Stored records

>>>

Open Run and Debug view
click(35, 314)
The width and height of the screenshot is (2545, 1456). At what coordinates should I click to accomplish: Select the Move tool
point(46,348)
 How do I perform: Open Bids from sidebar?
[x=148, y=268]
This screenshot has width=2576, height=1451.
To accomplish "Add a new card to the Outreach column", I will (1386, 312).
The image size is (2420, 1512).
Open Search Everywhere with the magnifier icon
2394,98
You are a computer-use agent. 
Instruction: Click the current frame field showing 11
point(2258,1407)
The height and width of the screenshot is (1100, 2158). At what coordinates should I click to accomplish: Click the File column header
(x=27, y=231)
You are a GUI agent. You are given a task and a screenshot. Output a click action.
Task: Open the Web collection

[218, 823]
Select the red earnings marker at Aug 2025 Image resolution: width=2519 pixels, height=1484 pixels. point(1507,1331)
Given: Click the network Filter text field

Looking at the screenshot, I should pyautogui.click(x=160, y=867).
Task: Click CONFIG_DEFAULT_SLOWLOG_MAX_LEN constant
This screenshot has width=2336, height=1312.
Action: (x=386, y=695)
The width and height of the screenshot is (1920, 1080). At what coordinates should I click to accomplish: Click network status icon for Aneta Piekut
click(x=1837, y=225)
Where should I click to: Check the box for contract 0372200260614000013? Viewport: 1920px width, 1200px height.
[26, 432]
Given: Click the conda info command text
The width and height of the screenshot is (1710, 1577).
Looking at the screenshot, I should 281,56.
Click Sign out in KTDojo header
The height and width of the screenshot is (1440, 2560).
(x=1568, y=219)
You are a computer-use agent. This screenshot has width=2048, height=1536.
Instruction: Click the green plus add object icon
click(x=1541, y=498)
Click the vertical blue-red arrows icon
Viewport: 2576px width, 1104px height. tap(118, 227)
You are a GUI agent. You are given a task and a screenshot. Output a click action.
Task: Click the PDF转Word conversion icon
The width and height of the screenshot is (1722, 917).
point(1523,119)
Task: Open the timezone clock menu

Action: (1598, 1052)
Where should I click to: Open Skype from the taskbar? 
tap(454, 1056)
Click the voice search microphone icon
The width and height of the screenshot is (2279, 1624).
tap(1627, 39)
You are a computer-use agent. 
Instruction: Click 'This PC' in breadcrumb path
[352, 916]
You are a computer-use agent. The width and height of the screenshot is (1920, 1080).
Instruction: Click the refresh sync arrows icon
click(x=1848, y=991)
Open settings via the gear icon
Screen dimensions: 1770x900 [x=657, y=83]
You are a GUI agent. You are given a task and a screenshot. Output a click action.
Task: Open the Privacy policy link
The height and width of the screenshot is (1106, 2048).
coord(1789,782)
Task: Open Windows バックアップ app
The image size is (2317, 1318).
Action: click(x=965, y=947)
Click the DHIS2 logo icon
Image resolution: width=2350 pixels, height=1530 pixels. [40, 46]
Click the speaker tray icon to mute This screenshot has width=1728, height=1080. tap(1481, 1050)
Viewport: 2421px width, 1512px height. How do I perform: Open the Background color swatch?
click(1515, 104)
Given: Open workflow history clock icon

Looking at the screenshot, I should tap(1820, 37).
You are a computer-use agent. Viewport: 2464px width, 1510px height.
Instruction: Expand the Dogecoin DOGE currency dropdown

<<<

### THE TASK
All of the data above should be written out again word for word.

### YOUR RESPONSE
Open Run and Debug view
click(35, 314)
The width and height of the screenshot is (2545, 1456). At what coordinates should I click to accomplish: Select the Move tool
point(46,348)
 How do I perform: Open Bids from sidebar?
[x=148, y=268]
This screenshot has width=2576, height=1451.
To accomplish "Add a new card to the Outreach column", I will (1386, 312).
The image size is (2420, 1512).
Open Search Everywhere with the magnifier icon
2394,98
You are a computer-use agent. 
Instruction: Click the current frame field showing 11
point(2258,1407)
The height and width of the screenshot is (1100, 2158). At what coordinates should I click to accomplish: Click the File column header
(x=27, y=231)
You are a GUI agent. You are given a task and a screenshot. Output a click action.
Task: Open the Web collection

[218, 823]
Select the red earnings marker at Aug 2025 Image resolution: width=2519 pixels, height=1484 pixels. point(1507,1331)
Given: Click the network Filter text field

Looking at the screenshot, I should pyautogui.click(x=160, y=867).
Task: Click CONFIG_DEFAULT_SLOWLOG_MAX_LEN constant
This screenshot has width=2336, height=1312.
Action: (x=386, y=695)
The width and height of the screenshot is (1920, 1080). At what coordinates should I click to accomplish: Click network status icon for Aneta Piekut
click(x=1837, y=225)
Where should I click to: Check the box for contract 0372200260614000013? Viewport: 1920px width, 1200px height.
[26, 432]
Given: Click the conda info command text
The width and height of the screenshot is (1710, 1577).
Looking at the screenshot, I should 281,56.
Click Sign out in KTDojo header
The height and width of the screenshot is (1440, 2560).
(x=1568, y=219)
You are a computer-use agent. This screenshot has width=2048, height=1536.
Instruction: Click the green plus add object icon
click(x=1541, y=498)
Click the vertical blue-red arrows icon
Viewport: 2576px width, 1104px height. tap(118, 227)
You are a GUI agent. You are given a task and a screenshot. Output a click action.
Task: Click the PDF转Word conversion icon
The width and height of the screenshot is (1722, 917).
point(1523,119)
Task: Open the timezone clock menu

Action: (1598, 1052)
Where should I click to: Open Skype from the taskbar? 
tap(454, 1056)
Click the voice search microphone icon
The width and height of the screenshot is (2279, 1624).
tap(1627, 39)
You are a computer-use agent. 
Instruction: Click 'This PC' in breadcrumb path
[352, 916]
You are a computer-use agent. The width and height of the screenshot is (1920, 1080).
Instruction: Click the refresh sync arrows icon
click(x=1848, y=991)
Open settings via the gear icon
Screen dimensions: 1770x900 [x=657, y=83]
You are a GUI agent. You are given a task and a screenshot. Output a click action.
Task: Open the Privacy policy link
The height and width of the screenshot is (1106, 2048).
coord(1789,782)
Task: Open Windows バックアップ app
The image size is (2317, 1318).
Action: click(x=965, y=947)
Click the DHIS2 logo icon
Image resolution: width=2350 pixels, height=1530 pixels. [40, 46]
Click the speaker tray icon to mute This screenshot has width=1728, height=1080. tap(1481, 1050)
Viewport: 2421px width, 1512px height. How do I perform: Open the Background color swatch?
click(1515, 104)
Given: Open workflow history clock icon

Looking at the screenshot, I should tap(1820, 37).
You are a computer-use agent. Viewport: 2464px width, 1510px height.
Instruction: Expand the Dogecoin DOGE currency dropdown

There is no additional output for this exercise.